◆ **Records to process**
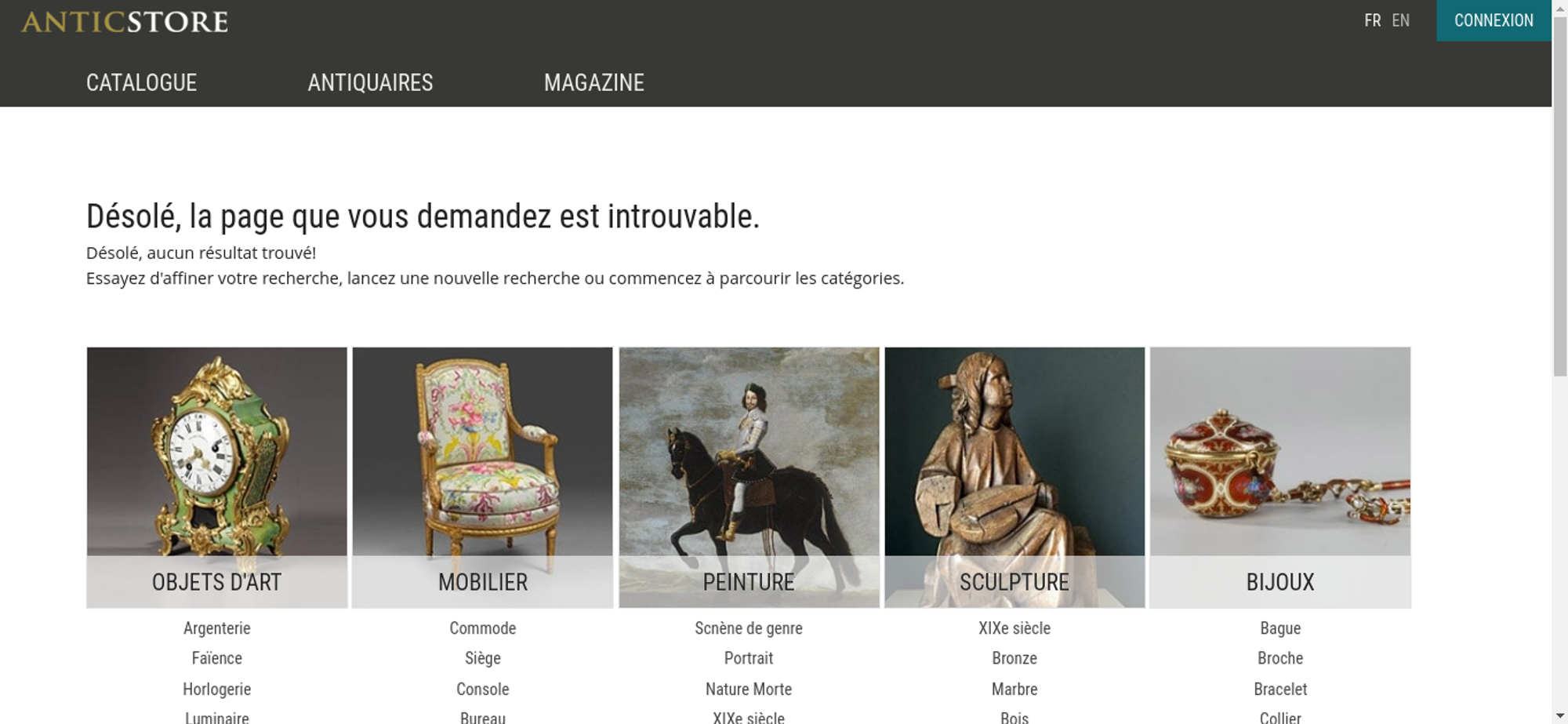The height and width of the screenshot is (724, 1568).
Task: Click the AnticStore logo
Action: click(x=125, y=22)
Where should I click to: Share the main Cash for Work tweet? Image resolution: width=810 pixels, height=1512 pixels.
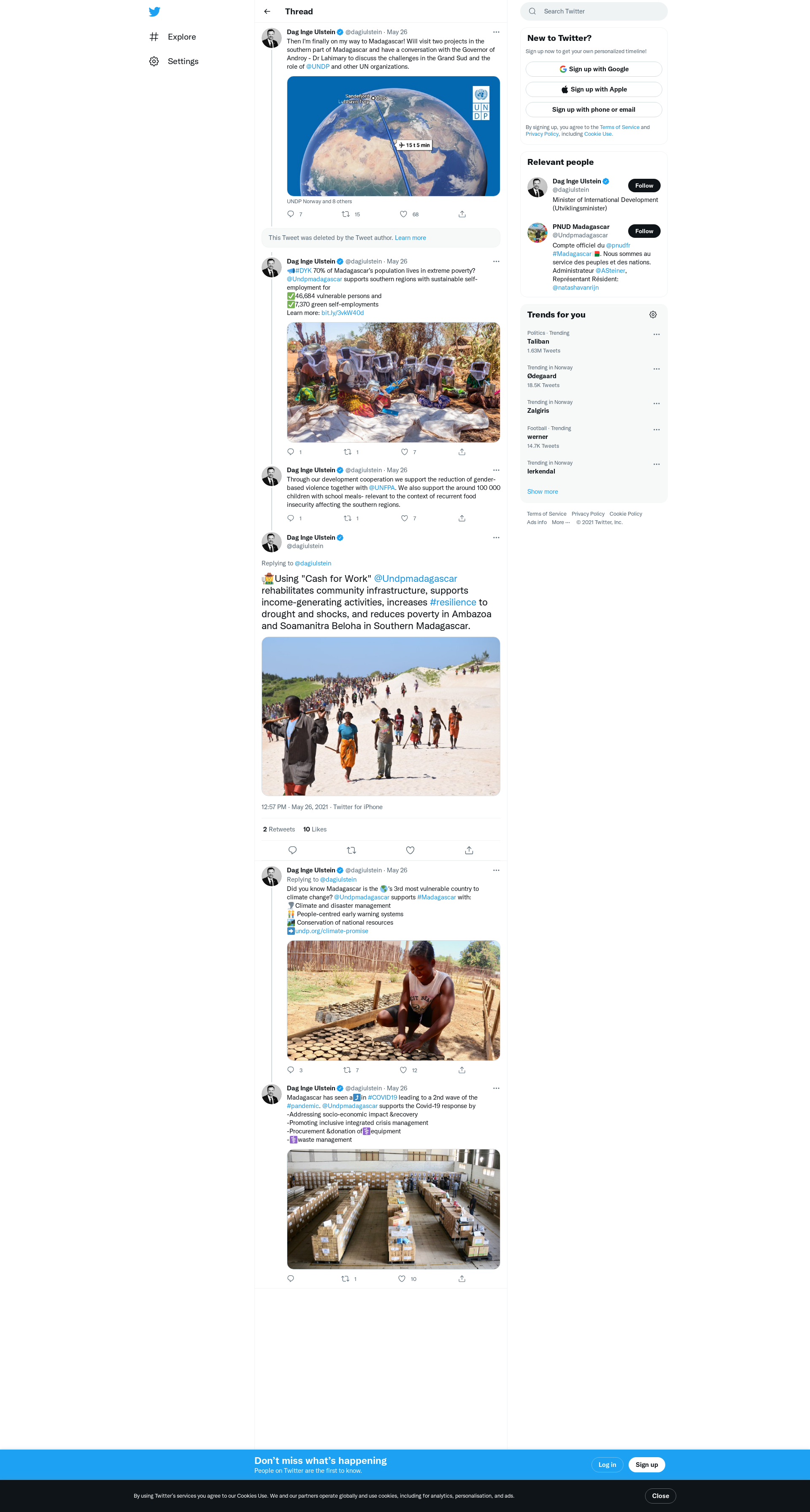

==

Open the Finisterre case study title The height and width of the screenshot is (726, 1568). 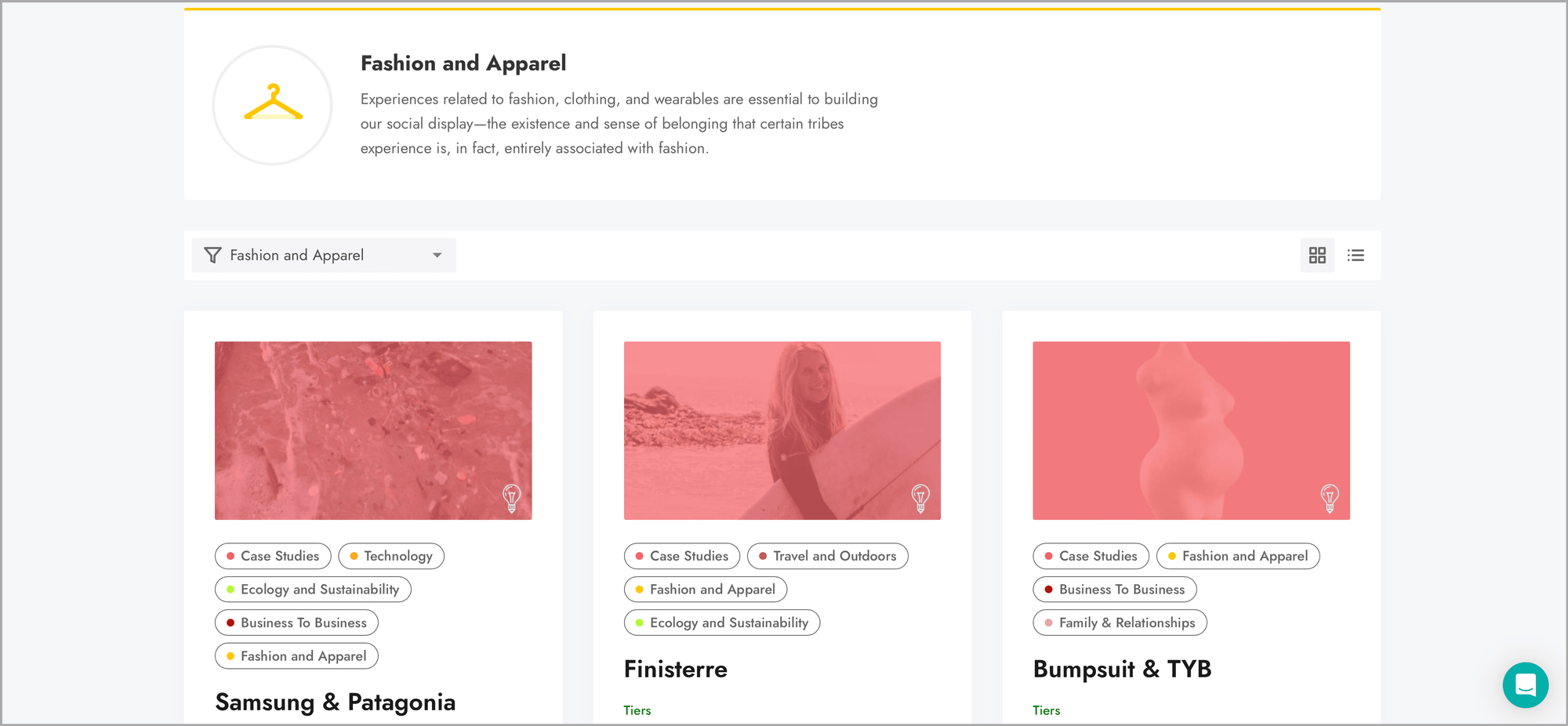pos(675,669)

◆ **Task description**
Turn everything in the listing, from the line containing "The height and width of the screenshot is (724, 1568)." down through the line containing "Where should I", into a numbered list. Skip blank lines and leave out the pictures.

◆ **Response**
1. The height and width of the screenshot is (724, 1568).
2. Task: Click the AnticStore logo
3. Action: click(x=125, y=22)
4. Where should I click to: Share the main Cash for Work tweet? Image resolution: width=810 pixels, height=1512 pixels.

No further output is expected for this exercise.